Definitely! I agree that it's not always about profits!

I just think that the interesting choices are at a higher level. Once a player decides "I don't care who to sell to, I just want the best price" (they've made that choice) then that choice shouldn't be tedious. It seems like it's a pretty common situation.

Obviously if the player is trading for some reason other than maximum profit (to help or hurt a particular civ, etc.) then that's a different option. I don't mean to say that that should be disallowed.

Ideally, once a player decides what they want to do, it shouldn't be too annoying, interface-wise, for them to follow through on their decision, if any subsequent decisions aren't worth spending brainpower on. I personally think that "just sell at the best price" is a pretty common thing for a player to want to do, though obviously it does not cover all the cases.
 
There are a lot of interesting possibilities for trading that will make it more interesting (and thus more worth spending time on) that don't have anything to do with probabilistic outcomes.

Personally, I just don't want to play a probability trade minigame while playing Civ. But supposing I did...For a probabilistic game to be fun, there should be a reward and a risk. The risk of losing shouldn't be that the player has to try over and over until they win.
 
Sorry if this has been suggested for. I occasionally lurk the forums and did not encounter it.

So, traditionally it seems to me that the AI assigns a certain value to a given trade good in a given situation and you need to match that to get a trade deal. In theory you can start high and reduce your gold count or resources until it accepts. In fact, in some 4x games (like FE: elemental) it even gave you dynamic information on what will be accepted and what not. It works, but in the end feels rather mechanical tinkering with numbers.
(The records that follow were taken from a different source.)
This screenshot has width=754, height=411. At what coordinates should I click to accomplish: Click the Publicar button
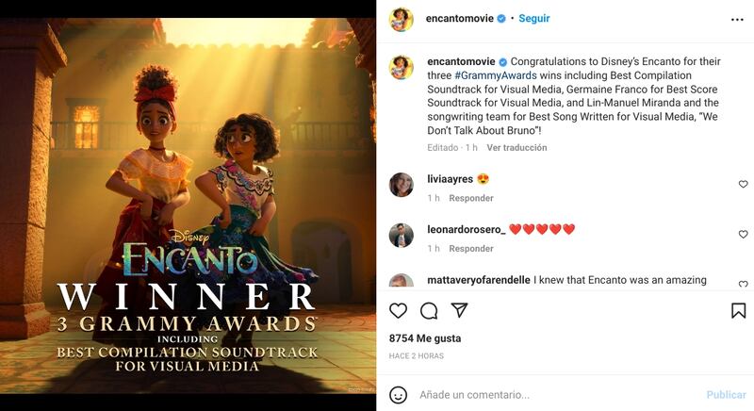pos(726,395)
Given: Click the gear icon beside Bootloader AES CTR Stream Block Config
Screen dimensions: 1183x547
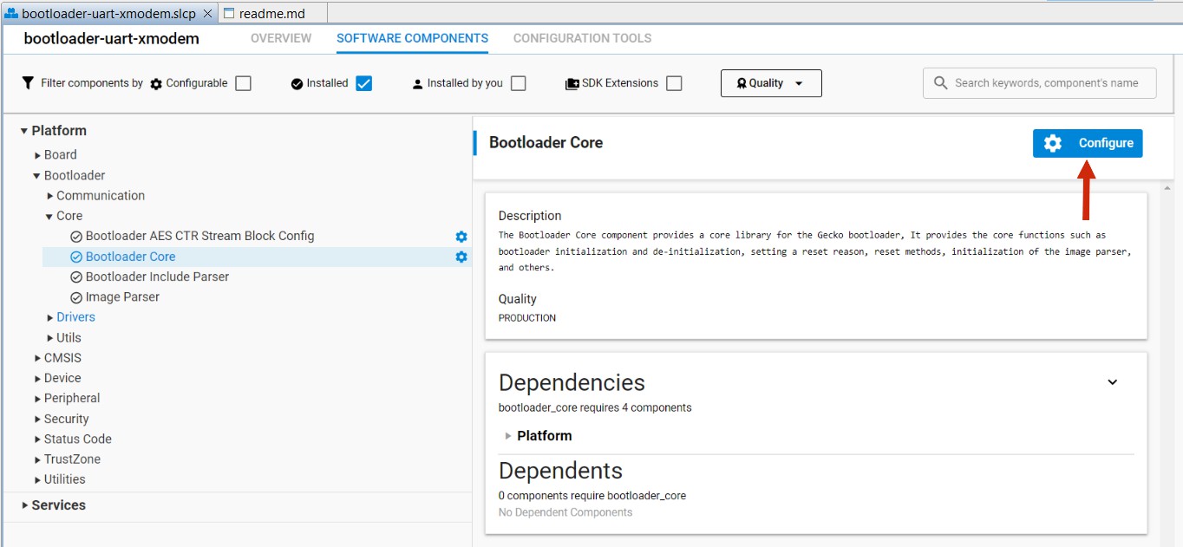Looking at the screenshot, I should 461,236.
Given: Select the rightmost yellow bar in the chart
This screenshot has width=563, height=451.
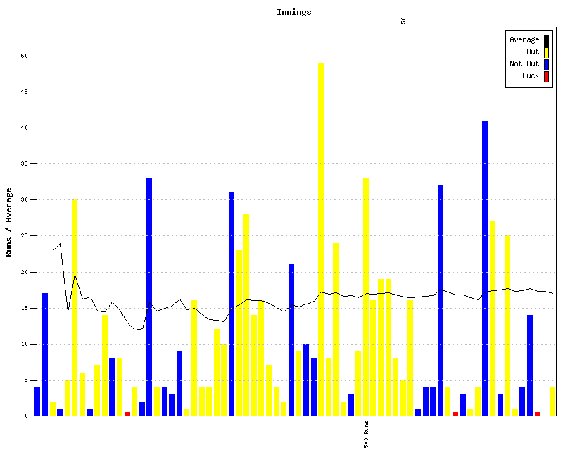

What if instead you get a % estimate of whether your trade partner will accept your offer? Say, you offer them silver for pearls and the interface tells you that the AI will be 90% likely to accept. AND you can only make x number of offers to an AI per turn (maybe determined by envoys?). So no low offers that you just keep repeating until they accept. The probability to accept could be influenced by existing trade deals, mutual relations , relative strength etc. (the usual factors). But, and that is a key point, there is a point of uncertainty in the process. You can boost your chances, but it will cost you more. Trading because a bit more of a conscious decision as to how badly you want something. Can you live with just a 50% chance of getting it? Or do you want to be 95% sure?

It could be an effort to program something like that and make sure it works well between AIs, but I just thought it could be an interesting twist. What do you think?

I think this idea is better than the current trading system where you just keep incrementally increasing the gold or trades until they accept it.

I'd add a small fixed gold cost to each attempt. That'll prevent a person from trying three times over and over at the 51% chance mark. So each offer you make might cost you lets say for example 5 gold down the drain regardless if the trade succeeds or not. If you keep making offers it'll drain your coffers. (we really got to remove this asking the computer player over and over times the number of comps in the map. @ftl) Though this doesn't fix everything.

Also I wouldn't give such a fine information down to the percentages just give the player a vaguish chance at the 0, 20, 40... 100% marks until later in the game when they have spies and such.
 
AI assigns a certain value to a given trade good in a given situation

In Civ5 your diplomatic rating with the AI strongly influences the trade values, e.g. having a long peaceful era of friendship usually yields the most Gold in selling luxuries. When prices go down the player knows that diplomatic relations are not optimal. So trade is a diplomatic barometer.

In Civ5 You can always ask AI what it takes to make a deal ... allthough there are sometimes better solutions AI will accept.
 
I prefer having clear information about what deals the AI will accept and which they won't.

But I would love the AI to actually adjust their prices dynamically depending on factors such as scarcity, how much they actually "need" a specific Resource, etc.